Palmer claims that this cosine‑based number‑theoretic property “describes mathematically the utter indivisibility of the quantum world” and “implies that the laws of physics are profoundly holistic.” On Palmer’s account, quantum indivisibility is not an emergent or approximate feature but is encoded directly in the allowed angular relationships defined by the discretised Hilbert space. Background context from the source: The holistic character of the laws is then attributed to the global structure implied by these number‑theoretic constraints, rather than to any explicit nonlocal interaction on a continuum background. A substantial part of the preprint’s framing concerns Bell inequality violations and the usual tension between locality and realism.

Palmer writes that in theories “which embrace the continuum,” the empirical violation of Bell’s inequality forces the laws of physics to be either nonlocal or not realistic, and he describes both options as “incomprehensible concepts.” RaQM is presented as an alternative that replaces this continuum‑based dilemma with holism: the theory is positioned as a holistic alternative to nonlocal or non‑realistic readings, in which Bell violations are reinterpreted as consequences of the indivisible, globally constrained structure of the discretised Hilbert space. The precise status of Bell’s assumptions within RaQM, and how they are modified or rejected, is not detailed in the excerpted material. To make holism more concrete, the preprint points to Mach’s Principle and “the fractal geometry of a chaotic attractor” as examples of holistic physical laws that are “neither incomprehensible nor unphysical.” These are cited as embodiments of the kind of global, relational structure Palmer wants RaQM to capture, in contrast to the nonlocality that arises in continuum‑based interpretations.

In this view, Palmer invokes chaotic attractors as an analogy for a globally constraining structure, with the gravitationally discretised Hilbert space and its cosine‑based constraints intended to capture a similar sense of local states being restricted by a larger, indivisible whole. Beyond interference and Bell violations, Palmer asserts that RaQM addresses what he calls “the deepest mystery of all; why nature makes use of complex numbers.” The preprint claims that, as part of the RaQM construction, the appearance of complex numbers in quantum mechanics is explained rather than postulated, tying their role to the underlying discrete, number‑theoretic structure. The available summary does not provide the explicit argument or derivation, only the claim that such an explanation is achieved within the framework.
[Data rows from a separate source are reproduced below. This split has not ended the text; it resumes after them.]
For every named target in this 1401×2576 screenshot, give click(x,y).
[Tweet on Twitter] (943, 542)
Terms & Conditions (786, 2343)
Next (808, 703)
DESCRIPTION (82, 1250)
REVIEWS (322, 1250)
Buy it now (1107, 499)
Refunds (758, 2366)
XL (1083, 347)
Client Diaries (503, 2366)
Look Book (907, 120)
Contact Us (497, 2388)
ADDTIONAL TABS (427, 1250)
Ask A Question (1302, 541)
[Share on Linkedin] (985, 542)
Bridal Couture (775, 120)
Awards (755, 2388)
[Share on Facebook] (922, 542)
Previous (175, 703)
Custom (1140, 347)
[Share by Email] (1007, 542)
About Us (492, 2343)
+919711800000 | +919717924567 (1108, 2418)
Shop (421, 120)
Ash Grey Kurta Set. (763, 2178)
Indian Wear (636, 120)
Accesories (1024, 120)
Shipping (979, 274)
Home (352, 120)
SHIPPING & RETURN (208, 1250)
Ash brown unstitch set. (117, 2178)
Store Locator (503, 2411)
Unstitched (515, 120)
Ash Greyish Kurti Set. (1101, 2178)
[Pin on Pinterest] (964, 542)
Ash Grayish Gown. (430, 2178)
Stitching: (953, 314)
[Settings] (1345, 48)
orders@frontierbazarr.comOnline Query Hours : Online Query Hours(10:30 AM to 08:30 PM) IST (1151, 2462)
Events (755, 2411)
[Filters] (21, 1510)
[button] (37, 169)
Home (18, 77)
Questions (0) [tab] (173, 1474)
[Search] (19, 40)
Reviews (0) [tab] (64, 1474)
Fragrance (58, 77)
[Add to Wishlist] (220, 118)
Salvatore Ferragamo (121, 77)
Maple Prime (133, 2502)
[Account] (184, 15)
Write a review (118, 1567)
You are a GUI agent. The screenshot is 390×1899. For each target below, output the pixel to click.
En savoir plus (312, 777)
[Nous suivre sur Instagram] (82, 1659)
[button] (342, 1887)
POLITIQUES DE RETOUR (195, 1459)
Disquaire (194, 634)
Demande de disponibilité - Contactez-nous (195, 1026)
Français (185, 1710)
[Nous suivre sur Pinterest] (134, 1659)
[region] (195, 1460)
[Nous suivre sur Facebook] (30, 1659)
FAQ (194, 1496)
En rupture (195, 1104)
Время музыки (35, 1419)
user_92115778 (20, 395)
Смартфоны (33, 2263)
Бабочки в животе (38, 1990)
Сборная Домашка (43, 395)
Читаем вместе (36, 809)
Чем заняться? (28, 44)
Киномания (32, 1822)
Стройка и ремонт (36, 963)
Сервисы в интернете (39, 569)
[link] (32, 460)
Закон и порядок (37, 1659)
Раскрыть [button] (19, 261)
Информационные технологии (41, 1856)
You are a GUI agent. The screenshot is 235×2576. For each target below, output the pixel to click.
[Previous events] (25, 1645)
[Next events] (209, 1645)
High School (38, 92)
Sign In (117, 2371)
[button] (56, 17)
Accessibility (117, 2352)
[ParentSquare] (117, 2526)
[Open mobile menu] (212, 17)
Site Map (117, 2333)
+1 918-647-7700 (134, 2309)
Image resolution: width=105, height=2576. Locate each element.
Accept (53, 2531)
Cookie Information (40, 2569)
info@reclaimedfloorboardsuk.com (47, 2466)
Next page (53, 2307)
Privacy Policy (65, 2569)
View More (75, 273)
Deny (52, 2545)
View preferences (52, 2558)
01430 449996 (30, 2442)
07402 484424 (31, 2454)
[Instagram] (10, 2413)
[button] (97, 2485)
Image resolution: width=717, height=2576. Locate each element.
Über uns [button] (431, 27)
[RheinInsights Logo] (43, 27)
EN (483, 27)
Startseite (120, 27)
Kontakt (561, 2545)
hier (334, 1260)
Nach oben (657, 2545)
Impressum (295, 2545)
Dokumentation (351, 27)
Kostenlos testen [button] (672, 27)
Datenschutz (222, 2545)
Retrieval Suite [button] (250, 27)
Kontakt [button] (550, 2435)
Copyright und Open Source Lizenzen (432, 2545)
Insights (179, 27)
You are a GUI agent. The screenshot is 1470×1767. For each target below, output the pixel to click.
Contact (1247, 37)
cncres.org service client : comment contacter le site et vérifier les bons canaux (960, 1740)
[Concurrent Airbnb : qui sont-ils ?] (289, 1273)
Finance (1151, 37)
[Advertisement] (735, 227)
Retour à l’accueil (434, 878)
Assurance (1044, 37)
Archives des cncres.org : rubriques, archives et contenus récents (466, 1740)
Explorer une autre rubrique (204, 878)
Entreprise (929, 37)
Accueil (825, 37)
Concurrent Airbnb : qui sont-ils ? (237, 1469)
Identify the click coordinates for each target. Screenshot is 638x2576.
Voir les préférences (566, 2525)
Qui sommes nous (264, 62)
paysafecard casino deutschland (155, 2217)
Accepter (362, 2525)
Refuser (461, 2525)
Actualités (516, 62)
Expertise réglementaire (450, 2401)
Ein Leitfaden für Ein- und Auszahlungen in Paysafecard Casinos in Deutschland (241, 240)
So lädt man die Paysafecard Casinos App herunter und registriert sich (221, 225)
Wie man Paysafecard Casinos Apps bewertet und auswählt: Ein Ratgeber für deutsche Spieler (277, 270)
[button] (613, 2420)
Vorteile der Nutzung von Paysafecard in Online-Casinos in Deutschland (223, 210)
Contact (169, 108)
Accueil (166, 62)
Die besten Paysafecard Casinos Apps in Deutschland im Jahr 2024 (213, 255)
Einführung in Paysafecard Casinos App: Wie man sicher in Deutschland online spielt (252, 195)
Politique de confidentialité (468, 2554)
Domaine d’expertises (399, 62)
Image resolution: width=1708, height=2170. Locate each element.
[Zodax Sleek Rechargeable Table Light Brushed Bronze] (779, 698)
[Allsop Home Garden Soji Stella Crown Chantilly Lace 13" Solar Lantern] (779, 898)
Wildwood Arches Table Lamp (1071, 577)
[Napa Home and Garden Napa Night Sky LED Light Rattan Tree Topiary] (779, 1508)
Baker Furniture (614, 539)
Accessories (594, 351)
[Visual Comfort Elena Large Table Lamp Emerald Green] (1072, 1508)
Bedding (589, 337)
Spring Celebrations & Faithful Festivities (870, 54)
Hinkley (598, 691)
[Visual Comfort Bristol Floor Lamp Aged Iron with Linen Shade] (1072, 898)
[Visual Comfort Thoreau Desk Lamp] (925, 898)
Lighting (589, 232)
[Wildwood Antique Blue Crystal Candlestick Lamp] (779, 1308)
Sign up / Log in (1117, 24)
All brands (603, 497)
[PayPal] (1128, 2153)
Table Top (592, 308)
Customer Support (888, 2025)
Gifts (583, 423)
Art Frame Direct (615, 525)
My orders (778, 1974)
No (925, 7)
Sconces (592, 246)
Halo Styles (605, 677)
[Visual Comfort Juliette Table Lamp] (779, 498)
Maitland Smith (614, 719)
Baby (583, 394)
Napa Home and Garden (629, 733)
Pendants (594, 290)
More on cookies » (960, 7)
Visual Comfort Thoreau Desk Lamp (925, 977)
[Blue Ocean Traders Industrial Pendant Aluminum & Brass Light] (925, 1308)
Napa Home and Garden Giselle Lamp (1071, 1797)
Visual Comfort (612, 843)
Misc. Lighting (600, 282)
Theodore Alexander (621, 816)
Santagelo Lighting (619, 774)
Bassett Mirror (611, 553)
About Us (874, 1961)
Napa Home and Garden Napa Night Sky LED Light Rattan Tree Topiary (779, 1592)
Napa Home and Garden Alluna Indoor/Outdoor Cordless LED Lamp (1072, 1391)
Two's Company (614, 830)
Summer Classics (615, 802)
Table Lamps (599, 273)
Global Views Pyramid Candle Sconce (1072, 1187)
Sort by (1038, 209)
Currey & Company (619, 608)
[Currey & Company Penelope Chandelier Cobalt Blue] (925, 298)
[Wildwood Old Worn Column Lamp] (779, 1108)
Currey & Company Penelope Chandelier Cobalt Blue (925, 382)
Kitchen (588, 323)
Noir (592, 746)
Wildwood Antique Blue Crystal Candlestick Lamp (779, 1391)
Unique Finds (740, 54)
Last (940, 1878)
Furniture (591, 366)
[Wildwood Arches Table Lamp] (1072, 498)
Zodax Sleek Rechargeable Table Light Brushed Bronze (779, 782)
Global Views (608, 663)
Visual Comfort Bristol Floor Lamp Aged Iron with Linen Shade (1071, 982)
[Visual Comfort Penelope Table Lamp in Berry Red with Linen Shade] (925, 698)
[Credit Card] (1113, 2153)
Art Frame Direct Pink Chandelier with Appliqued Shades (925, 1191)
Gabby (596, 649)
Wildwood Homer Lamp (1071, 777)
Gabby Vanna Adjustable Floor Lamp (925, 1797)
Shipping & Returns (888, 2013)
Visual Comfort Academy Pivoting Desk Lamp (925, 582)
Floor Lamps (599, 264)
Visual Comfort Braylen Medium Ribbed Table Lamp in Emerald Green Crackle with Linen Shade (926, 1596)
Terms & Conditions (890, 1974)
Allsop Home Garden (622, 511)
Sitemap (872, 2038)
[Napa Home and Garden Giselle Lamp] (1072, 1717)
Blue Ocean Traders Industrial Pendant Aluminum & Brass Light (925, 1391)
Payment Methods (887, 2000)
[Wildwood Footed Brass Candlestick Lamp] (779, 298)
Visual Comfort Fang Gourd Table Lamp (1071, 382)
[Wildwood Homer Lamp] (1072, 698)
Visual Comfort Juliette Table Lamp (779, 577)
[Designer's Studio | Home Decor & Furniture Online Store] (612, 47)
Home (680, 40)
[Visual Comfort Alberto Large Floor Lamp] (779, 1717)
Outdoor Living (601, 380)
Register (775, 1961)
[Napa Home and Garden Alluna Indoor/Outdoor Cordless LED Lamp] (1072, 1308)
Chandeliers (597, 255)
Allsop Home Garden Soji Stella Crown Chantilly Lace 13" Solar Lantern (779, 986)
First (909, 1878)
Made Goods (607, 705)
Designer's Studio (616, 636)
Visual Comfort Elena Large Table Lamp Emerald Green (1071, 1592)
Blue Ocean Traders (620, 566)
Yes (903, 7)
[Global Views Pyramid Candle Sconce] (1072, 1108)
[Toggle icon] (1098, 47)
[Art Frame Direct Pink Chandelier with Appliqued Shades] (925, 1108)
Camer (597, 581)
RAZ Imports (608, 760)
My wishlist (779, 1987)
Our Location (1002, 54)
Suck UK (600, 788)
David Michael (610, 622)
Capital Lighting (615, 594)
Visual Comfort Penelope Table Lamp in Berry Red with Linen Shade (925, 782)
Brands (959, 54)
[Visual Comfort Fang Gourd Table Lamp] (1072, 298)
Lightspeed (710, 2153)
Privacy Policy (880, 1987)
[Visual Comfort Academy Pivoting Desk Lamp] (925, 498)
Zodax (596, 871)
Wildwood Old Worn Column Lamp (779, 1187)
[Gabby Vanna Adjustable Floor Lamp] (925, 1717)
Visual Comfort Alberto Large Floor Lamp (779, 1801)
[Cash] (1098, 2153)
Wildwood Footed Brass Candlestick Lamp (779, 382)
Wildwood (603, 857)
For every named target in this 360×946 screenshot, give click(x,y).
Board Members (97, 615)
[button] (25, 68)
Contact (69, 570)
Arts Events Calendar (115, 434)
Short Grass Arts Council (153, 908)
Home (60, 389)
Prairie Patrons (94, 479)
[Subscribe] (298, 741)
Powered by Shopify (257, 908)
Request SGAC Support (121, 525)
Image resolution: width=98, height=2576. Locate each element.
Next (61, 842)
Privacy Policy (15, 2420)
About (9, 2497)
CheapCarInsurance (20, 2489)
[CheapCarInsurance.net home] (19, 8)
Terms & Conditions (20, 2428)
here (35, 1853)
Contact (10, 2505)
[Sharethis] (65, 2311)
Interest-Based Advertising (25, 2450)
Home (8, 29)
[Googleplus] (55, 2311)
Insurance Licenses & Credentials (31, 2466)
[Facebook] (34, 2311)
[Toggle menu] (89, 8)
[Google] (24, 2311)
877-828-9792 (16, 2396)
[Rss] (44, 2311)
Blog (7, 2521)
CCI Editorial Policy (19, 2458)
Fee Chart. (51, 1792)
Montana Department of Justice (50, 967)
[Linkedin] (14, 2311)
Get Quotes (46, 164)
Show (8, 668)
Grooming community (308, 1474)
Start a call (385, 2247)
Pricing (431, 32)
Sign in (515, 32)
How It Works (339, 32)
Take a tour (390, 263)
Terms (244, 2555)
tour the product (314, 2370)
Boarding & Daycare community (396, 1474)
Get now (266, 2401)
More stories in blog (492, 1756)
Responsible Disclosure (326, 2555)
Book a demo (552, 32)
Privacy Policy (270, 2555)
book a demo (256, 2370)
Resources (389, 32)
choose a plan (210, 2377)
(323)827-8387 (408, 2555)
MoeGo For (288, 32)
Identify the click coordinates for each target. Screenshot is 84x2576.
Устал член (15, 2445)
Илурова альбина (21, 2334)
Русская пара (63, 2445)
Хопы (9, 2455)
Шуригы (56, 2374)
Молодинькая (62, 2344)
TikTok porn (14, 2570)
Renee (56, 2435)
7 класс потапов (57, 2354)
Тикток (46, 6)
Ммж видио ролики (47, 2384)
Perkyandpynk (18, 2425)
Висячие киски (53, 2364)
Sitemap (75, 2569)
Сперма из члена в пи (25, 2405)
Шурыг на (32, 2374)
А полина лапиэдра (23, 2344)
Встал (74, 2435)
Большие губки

The arXiv posting presents RaQM as a theoretical proposal. The preprint reports no new experimental data and, in the abstracted material, does not specify concrete experimental signatures or deviations from standard quantum mechanics that would distinguish a gravitationally discretised Hilbert space from a continuum model. As a result, while the paper advances a clear conceptual critique of the continuum assumption and outlines a holistic, number‑theoretic alternative, its empirical status remains that of an untested preprint, with open questions about the detailed construction of the discretised Hilbert space, its gravitational underpinning, and its quantitative agreement with existing quantum experiments.